The “carrier killer” strikes again. This week the Pentagon released its latest annual report on Chinese military power, warning that the People’s Liberation Army (PLA) has accumulated “staggering amounts of new military hardware.” Among its new panoply are DF-21D and DF-26B medium-range ballistic missiles, each of which comes in a ship killing variant. The report estimates the firing range of the DF-21D at over 900 miles. Meanwhile, the DF-26 can reputedly target moving ships nearly 2,500 miles distant.
That’s a lot of sea space. All of Southeast Asia—and far beyond—now lies within missile reach.
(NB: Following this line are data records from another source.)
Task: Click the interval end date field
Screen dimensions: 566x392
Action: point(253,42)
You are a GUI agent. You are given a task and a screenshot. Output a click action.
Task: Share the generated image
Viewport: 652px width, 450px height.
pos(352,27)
As though to preface and punctuate the Pentagon report, PLA rocketeers lofted a DF-21D and a DF-26 into the South China Sea in the days prior to its release. The missile tests came shortly after two U.S. Navy aircraft-carrier expeditionary forces cruised the embattled sea to dispute China’s claim to sovereignty over most of it. Commentators widely—and accurately—interpreted the tests as a reply to the U.S. deployment.
Almost as an aside, reports on the missile tests indicated that the DF-26 launch came out of Qinghai, deep in the backcountry of northwestern China. This is significant. It puts Washington and the region on notice that the PLA can target hostile shipping with rocket forces that are virtually invulnerable to counterattack. DF-21D and DF-26 missiles are fired from trucks, making them hard to detect, engage, and destroy. But positioning them in the continental interior adds an extra layer of political difficulty. PLA overseers are evidently defying potential adversaries to strike into the Chinese homeland and infuriate the Chinese people to Beijing’s benefit. Giving the order to hit coastal sites would be hard enough for any foreign commander. Giving the order to venture far inland strains credulity to its breaking point. That’s deterrence.
Message: Fortress China now spans all of China.